Le gazole dépasse 2 € : le choc pétrolier de pâques frappe l'espagne
Le gazole a franchi la barre des 2 € le litre dans 6 % des stations-service espagnoles ce week-end, et la proportion pourrait exploser à 28 % si les cours du brut poursuivent leur embardée de trois centimes en trois jours. Conclusion : avant même que les premiers « operation salida » ne s’organisent, le budget vacances de millions de conducteurs est déjà en surchauffe.
Cuerpo avoue : la bonification de 0,20 € « n’est peut-être pas la bonne arme »
Le ministre de l’Économie, Carlos Cuerpo, l’a laissé entendre dimanche soir : le rabais général sur le carburant, instauré en 2022, pourrait ne pas figurer dans le paquet d’urgence que présentera le Conseil des ministres convoqué vendredi. Motif ? « Le plus grand défi reste la volatilité des cours, pas le prix à la pompe en lui-même », glisse-t-on dans son entourage. Traduction : Madrid craint de verser un soutien public dans un trou pétrolier sans fond.
Derrière la flambée, la tension iranienne fait loi. Une série d’attaques attribuées à Téhéran dans le Golfe a propulsé le Brent à 92 $, son plus haut depuis novembre. Or 30 % du pétrole mondial transite par Ormuz ; une menace sur ce détroit et les algorithmes de trading s’affolent, emportant avec eux les prix de gros que payent Repsol, Cepsa et les réseaux low cost.

Le low cost se rapproche du premium, l’automobiliste perd la moindre échappatoire
La guerre des prix est en voie d’extinction.

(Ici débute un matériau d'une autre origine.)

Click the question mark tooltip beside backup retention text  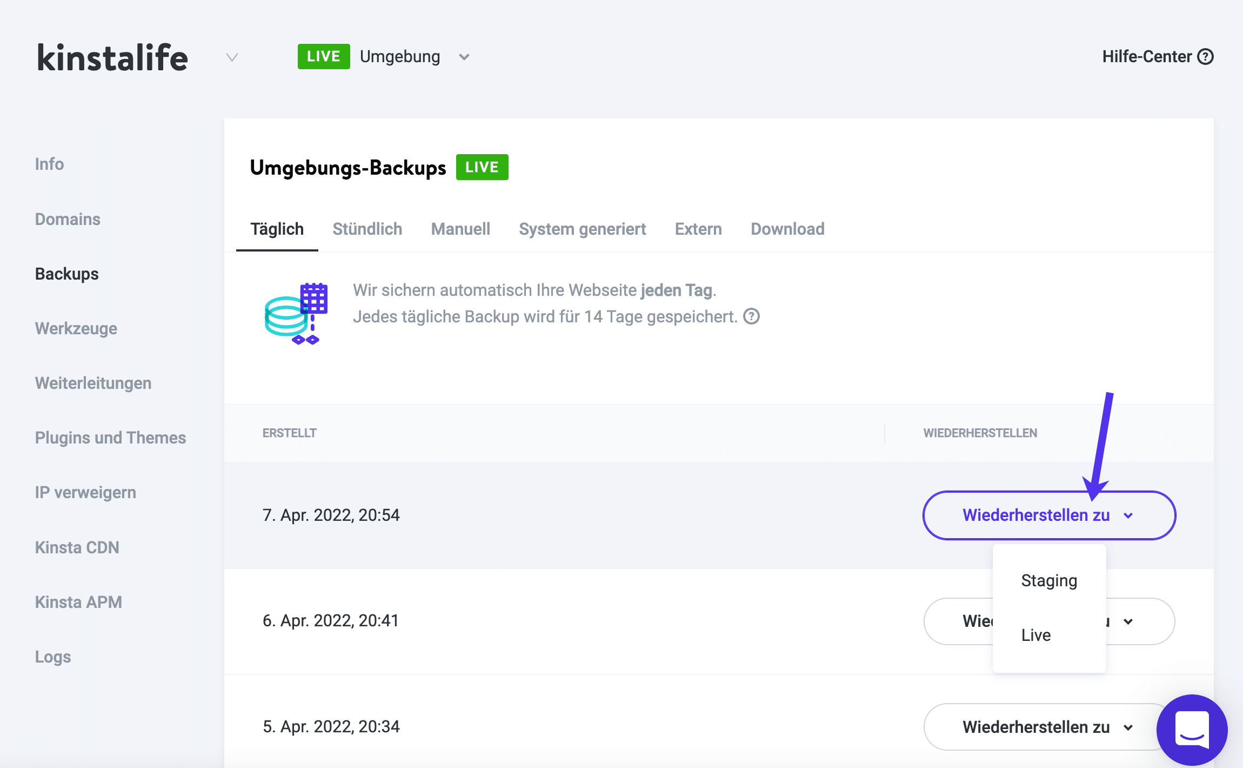pyautogui.click(x=752, y=316)
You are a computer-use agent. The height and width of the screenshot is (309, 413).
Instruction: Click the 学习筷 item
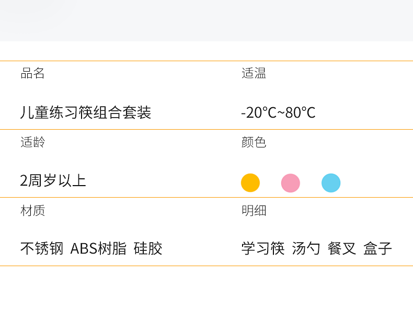[263, 248]
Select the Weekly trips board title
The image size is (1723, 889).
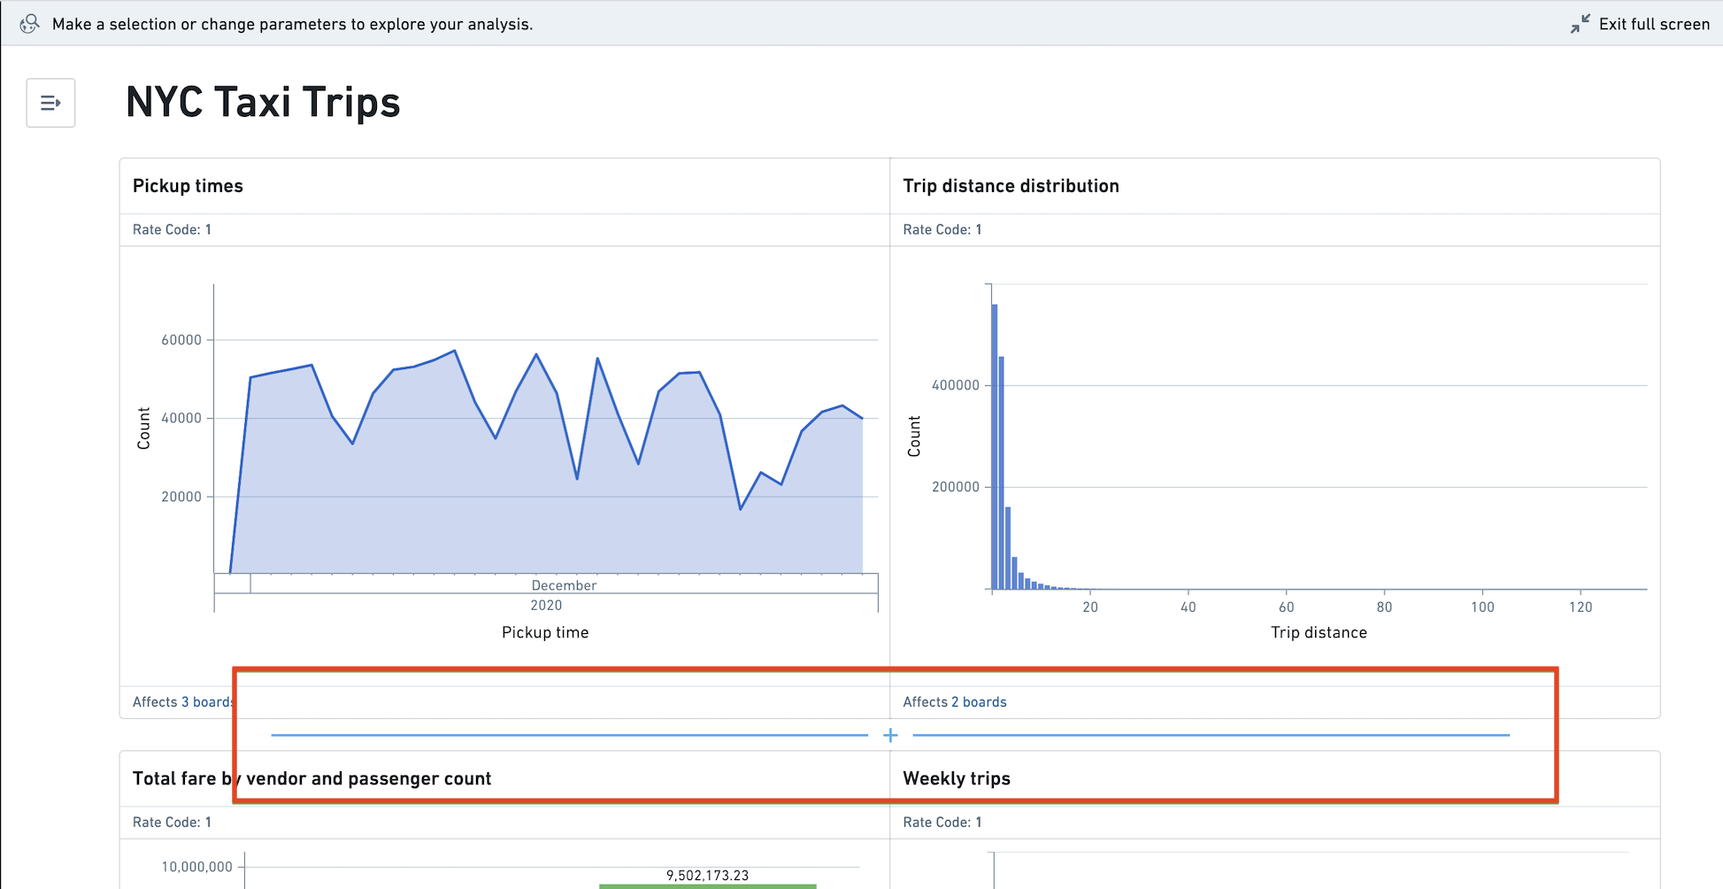[957, 778]
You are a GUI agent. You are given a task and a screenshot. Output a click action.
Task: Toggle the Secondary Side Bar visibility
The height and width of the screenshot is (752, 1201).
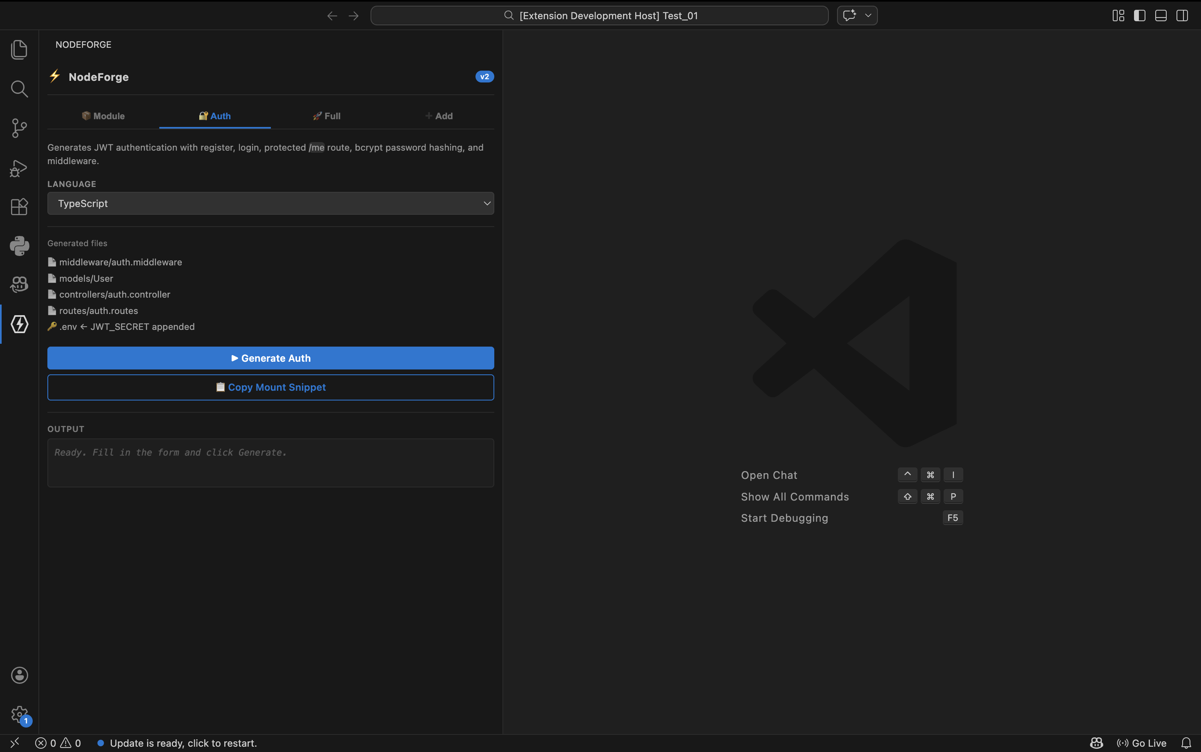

L’écart entre les stations « discount » et les majors s’est réduit de 20 % à 15 % en quelques semaines, réduisant l’économie maximale à 24 centimes pour le gazole et 22 pour l’essence 95. Résultat : même en roulant 15 km pour faire le plein, le gain tombe sous les 3 €, quand le plein moyen grimpe déjà à 110 € pour un SUV familial.
L’Organisation de consommateurs et usagers (OCU) met en garde : la vague va dépasser le simple réservoir. Le gaz naturel et l’électricité suivront la courbe, plombant encore un peu plus les foyers où 45 % des Espagnols avouent « difficile » ou « très difficile » d’assumer les frais de voiture et 33 % ceux du chauffage. L’association réclame une baisse temporaire de la TVA sur l’énergie, mesure que le gouvernement rejette pour l’instant au nom de la discipline budgétaire.
Le message est limpide : celui qui part en famille vers Andalousie ou les plages de Valence ce week-end paiera son plein plus cher qu’à l’apogée de la crise énergétique de 2022. Et vendredi, au lieu d’un chèque-carburant, l’exécutif pourrait annoncer… une simple ligne de crédit pour les transporteurs professionnels. Mauvaise nouvelle pour les 12 000 stations qui attendent des mesures capables de désamorcer la colère des automobilistes avant l’explosion sociale.